[发明专利]一种鲤鱼原代巨噬细胞的提取和鉴定方法

说明书

技术领域

本发明涉及一种生物工程技术领域的细胞提取和鉴定方法，具体地说，涉及的是一种鲤鱼局部细胞的提取和鉴定方法。

背景技术

鱼类的免疫系统是由非特异性免疫和特异性免疫组成。鱼类的免疫系统亦由免疫组织和器官、免疫细胞和体液免疫因子组成。而免疫细胞有两类：一类是淋巴细胞，主要进行特异性免疫反应；另一类是吞噬细胞，是非特异性免疫的关键成分，在抵御微生物感染方面具有重要作用。非特异性免疫系统在鱼类抵抗病原生物入侵时发挥着更为重要的作用。巨噬细胞是一种白血球，源自单核细胞，主要是以固定或游离细胞的形态对细胞残片和病原体进行吞噬和消化，再激活淋巴球等免疫细胞，使之对病原体做出反应，阻止其扩散和生长。所以巨噬细胞在鱼类免疫过程中占有极其重要的作用。鱼类巨噬细胞可从不同组织中得到，包括血液、免疫器官(如肾脏)和腹膜腔。

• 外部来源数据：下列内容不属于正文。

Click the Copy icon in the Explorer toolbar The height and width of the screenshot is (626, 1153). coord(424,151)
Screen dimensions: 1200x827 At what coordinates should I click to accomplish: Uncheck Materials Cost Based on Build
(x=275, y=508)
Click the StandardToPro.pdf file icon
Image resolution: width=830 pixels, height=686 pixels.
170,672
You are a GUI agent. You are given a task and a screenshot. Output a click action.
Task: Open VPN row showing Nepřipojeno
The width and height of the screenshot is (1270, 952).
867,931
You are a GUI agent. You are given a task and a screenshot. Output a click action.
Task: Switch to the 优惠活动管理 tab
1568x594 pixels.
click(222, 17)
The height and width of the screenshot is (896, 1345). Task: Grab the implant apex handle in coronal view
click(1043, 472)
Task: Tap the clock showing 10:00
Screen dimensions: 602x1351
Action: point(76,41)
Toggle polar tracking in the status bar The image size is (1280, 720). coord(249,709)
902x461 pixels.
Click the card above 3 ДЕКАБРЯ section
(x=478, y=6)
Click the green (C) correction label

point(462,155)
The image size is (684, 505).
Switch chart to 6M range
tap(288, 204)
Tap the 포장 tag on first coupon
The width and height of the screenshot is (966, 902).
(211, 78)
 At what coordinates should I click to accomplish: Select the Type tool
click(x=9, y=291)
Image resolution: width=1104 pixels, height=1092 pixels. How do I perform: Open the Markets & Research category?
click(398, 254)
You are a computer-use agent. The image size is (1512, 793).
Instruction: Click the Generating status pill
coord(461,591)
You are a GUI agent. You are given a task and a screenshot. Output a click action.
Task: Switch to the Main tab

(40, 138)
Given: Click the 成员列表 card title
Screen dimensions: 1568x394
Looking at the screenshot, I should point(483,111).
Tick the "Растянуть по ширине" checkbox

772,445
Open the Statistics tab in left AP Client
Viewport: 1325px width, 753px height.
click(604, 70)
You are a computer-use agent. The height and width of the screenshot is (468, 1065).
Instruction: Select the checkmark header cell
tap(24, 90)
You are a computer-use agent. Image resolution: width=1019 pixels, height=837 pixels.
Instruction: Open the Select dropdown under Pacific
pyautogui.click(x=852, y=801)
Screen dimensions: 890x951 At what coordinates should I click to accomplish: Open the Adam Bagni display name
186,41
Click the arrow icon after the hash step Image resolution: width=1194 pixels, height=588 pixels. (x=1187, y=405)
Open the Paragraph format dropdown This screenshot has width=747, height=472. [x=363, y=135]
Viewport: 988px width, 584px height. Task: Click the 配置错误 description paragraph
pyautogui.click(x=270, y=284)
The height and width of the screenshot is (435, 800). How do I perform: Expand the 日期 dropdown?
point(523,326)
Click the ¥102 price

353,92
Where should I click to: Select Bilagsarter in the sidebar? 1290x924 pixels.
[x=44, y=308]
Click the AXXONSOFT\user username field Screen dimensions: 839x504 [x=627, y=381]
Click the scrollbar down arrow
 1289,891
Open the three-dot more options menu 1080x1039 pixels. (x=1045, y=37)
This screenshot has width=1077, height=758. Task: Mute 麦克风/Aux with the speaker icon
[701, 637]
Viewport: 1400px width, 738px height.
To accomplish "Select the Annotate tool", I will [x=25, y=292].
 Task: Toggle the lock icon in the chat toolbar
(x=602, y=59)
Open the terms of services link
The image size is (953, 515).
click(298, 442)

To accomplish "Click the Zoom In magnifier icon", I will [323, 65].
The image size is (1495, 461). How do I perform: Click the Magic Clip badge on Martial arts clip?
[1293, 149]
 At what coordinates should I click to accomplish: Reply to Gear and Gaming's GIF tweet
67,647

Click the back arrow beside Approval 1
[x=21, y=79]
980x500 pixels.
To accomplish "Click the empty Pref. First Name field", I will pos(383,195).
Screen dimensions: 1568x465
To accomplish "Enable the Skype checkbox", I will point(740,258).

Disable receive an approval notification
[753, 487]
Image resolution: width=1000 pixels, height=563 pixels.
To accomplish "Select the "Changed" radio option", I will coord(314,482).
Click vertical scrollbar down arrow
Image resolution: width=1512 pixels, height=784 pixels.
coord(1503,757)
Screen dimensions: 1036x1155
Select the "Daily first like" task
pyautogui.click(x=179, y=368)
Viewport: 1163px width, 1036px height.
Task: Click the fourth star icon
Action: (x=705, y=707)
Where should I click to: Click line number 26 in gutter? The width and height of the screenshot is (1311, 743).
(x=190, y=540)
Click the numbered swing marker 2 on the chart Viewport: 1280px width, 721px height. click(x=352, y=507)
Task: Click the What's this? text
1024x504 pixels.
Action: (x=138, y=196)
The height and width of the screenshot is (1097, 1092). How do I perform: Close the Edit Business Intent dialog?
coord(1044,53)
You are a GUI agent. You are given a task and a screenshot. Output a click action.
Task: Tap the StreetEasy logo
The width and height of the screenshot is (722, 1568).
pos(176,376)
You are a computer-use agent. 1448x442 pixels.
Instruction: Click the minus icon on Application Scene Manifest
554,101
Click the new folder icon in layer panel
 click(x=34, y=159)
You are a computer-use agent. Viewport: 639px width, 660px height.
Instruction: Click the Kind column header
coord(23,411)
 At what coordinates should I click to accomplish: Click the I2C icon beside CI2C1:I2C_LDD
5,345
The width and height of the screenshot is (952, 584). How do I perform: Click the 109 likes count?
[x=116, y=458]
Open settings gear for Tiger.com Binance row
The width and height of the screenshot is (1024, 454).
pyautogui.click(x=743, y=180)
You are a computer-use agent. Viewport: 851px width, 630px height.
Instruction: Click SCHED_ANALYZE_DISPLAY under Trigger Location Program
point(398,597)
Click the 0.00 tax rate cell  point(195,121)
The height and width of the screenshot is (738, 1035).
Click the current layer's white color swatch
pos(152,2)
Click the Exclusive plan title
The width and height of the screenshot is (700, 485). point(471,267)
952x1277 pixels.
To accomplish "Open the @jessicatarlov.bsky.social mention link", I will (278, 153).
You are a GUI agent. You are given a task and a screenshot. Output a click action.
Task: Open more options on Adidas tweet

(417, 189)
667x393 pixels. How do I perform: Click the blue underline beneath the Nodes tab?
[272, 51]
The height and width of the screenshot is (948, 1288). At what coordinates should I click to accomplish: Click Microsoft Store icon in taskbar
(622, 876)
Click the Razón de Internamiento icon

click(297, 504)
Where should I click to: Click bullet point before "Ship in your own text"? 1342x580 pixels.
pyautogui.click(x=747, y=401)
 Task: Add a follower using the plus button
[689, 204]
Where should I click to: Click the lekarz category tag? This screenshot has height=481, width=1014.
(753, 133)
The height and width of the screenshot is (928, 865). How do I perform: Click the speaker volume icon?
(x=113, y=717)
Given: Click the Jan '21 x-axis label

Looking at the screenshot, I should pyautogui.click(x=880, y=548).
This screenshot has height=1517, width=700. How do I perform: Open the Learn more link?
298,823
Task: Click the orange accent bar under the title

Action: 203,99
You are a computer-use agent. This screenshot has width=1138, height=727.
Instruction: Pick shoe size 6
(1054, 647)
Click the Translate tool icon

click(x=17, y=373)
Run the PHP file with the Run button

  鲤鱼属鲤科(Cyprinidae)，是一种原产亚洲的淡水鱼，在全国各地均有分布，是我国主要的养殖鱼种之一。鲤鱼具有很大的食用和观赏价值，深受我国广大消费者喜爱。所以作为我们生活中很常见的鱼种之一，鲤鱼和人类联系紧密，所以可以通过探索鲤鱼自身受环境影响程度进而来评估环境对人类的影响，而鲤鱼对环境刺激的反应源自于自身免疫系统的应激行为，所以作为鱼体中非特异性免疫的重要组成部分，巨噬细胞的变化可以更直观的体现应激过程，从而评估环境对其的影响程度。所以提取鲤鱼原代巨噬细胞对进行环境激素毒理实验具有十分重要的意义。

所以本发明中提供的这种鲤鱼原代巨噬细胞的提取和鉴定方法能够很好的保证离体巨噬细胞的数量和纯度，从而能够保证满足以鲤鱼巨噬细胞为实验对象的环境激素毒理实验及其他实验的需要。

发明内容

  本发明的目的是提供一种鲤鱼原代巨噬细胞的提取和鉴定方法，即无菌剪取鲤鱼头肾，剪碎经筛网过滤，直接铺板过夜，洗去未贴壁的细胞，得到鲤鱼原代巨噬细胞。同时，利用多种方法经行镜检鉴定。本发明能保证所提取原代巨噬细胞的成活率和可靠性，为进一步开展鲤鱼巨噬细胞毒理实验打下基础。

  本发明是通过以下技术方案实现的：

  首先配制Hank’s平衡盐工作液及培养基液。

  Hank’s平衡盐工作液组成为：100 ml HBSS（Hank’s平衡盐溶液），1 ml 1%双抗储液，100 μl 10U/ml Heparin（肝素钠）储液。

  铺板法所用最适培养基液组成为：95ml Leibovitz’s L-15培养基、5ml 5%FCS（小牛血清）、1ml 0.01 M Hepes缓冲液（羟乙基哌嗪乙硫磺酸）、1ml 1% 双抗储液、100μl 10 U/ml Heparin（肝素钠）储液；用1 M NaOH储液调节pH至7.0-7.4之间，然后用0.22 μm滤头过滤分装。

  其步骤如下：

a.细胞的提取：选择规格均匀、体格健壮的平均体重400-600g的鲤鱼预养2周，饲养条件为，水温25 ± 1°C，光照周期为光照:黑暗=14 h:10 h，每天两次喂食丰年虾。解剖鲤鱼，从尾静脉抽血至鱼腮微白，用剪刀从肛门处沿腹中线向前剪至下颌，找到红鲤鱼头肾所在位置，用灭菌解剖器具无菌取头肾并置于Hank’s平衡盐工作液中重悬，用Hank’s平衡盐工作液清洗2-3次至头肾发白，将头肾剪碎成约1 mm × 1 mm 块状，经孔径为100 μm 细胞筛过滤得细胞悬液，用Hank’s平衡盐工作液1000 rpm，5 min离心洗涤细胞2次后弃上清，加入细胞培养液，吹打使细胞重悬。用血小球计数板进行计数，并用细胞培养液稀释，以铺板法培养鲤鱼巨噬细胞的最适培养条件铺板法贴壁培养增殖，最适条件为：细胞悬液稀释到4×10⁷cells/ml浓度，24孔板铺进1×10⁷ cells/孔，26℃条件下贴壁培养24h，用培养基反复洗涤2-3次洗去未贴壁的细胞后得到分离的原代巨噬细胞。（图1）

b.细胞的鉴定：对得到的原代巨噬细胞镜检鉴定，分别用台盼蓝染色法、瑞氏-姬姆萨染色法和非特异酯酶染色法进行鉴定。

本发明的优点是：提取鲤鱼原代巨噬细胞所需时间短，细胞数量多，纯度和成活率高，操作简单可行。鲤鱼原代巨噬细胞成功提取为分子生物学、遗传学、免疫学、肿瘤学、细胞工程等领域的深入研究奠定了基础。

附图说明

  图1为细胞铺板数为1×10⁷ cells时巨噬细胞贴壁24h后贴板密度。